Greve atinge 90% do sistema Eletrobrás, estima Aeel

Funcionários do sistema Eletrobrás, inclusive os das distribuidoras federalizadas no Norte e Nordeste, estão neste momento de greve por tempo indeterminado

Wellington Bahnemann, Agencia Estado

15 de julho de 2013 | 10h41

SÃO PAULO - Em torno de 80% a 90% dos funcionários do sistema Eletrobrás, inclusive os das distribuidoras federalizadas no Norte e Nordeste, estão neste momento de greve por tempo indeterminado. A paralisação tem como objetivo retomar as negociações entre a administração da estatal e as entidades sindicais, interrompidas desde a última reunião, ocorrida em 04 de julho. "Não queremos estar em greve, mas queremos a retomada das negociações", afirmou o diretor da Associação dos Empregados da Eletrobrás (Aeel), Emanoel Torres.

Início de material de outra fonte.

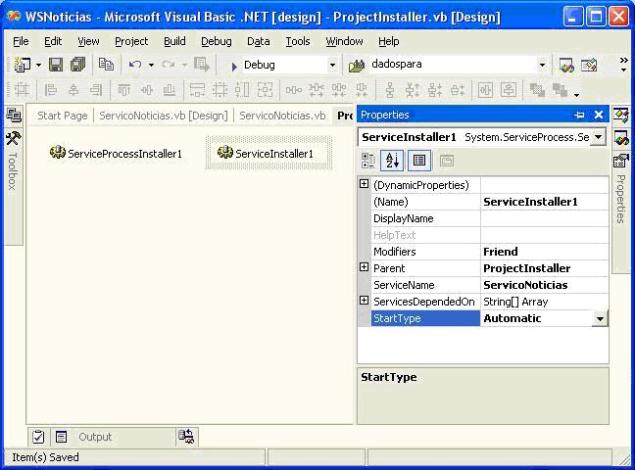
Task: Sort properties alphabetically in Properties panel
Action: tap(395, 160)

Na manhã de hoje, cerca de 50 pessoas estavam concentradas na frente da sede da Eletrobrás, na Avenida Presidente Vargas, Rio de Janeiro. De acordo com Torres, as equipes de operação que entraram no turno da noite não serão rendidas, enquanto as equipes de manutenção não realizarão seus serviços. O sindicalista, no entanto, garantiu que a greve não coloca em risco a operação do sistema Eletrobrás, responsável por gerar e transmitir boa parte da energia consumida no Brasil.

De acordo com Torres, o impasse nas negociações do acordo coletivo estão em torno do reajuste salarial. Enquanto a Eletrobrás está oferecendo o IPCA, que seria em torno de 6,5%, os trabalhadores querem 6,88% de aumento, calculado pelo Dieese, mais 4,3% que seria relativo ao crescimento do consumo de energia residencial no ano passado. "A Eletrobrás ofereceu o IPCA e disse que não tinha mais nada a oferecer", disse.

A Eletrobras é responsável por 35,5% do total da capacidade de geração do Brasil. São 37 usinas hidrelétricas, 120 termelétricas, três eólicas e duas termonucleares. Mais da metade das linhas de transmissão do Brasil e seis empresas distribuidoras são operadas pela Eletrobrás.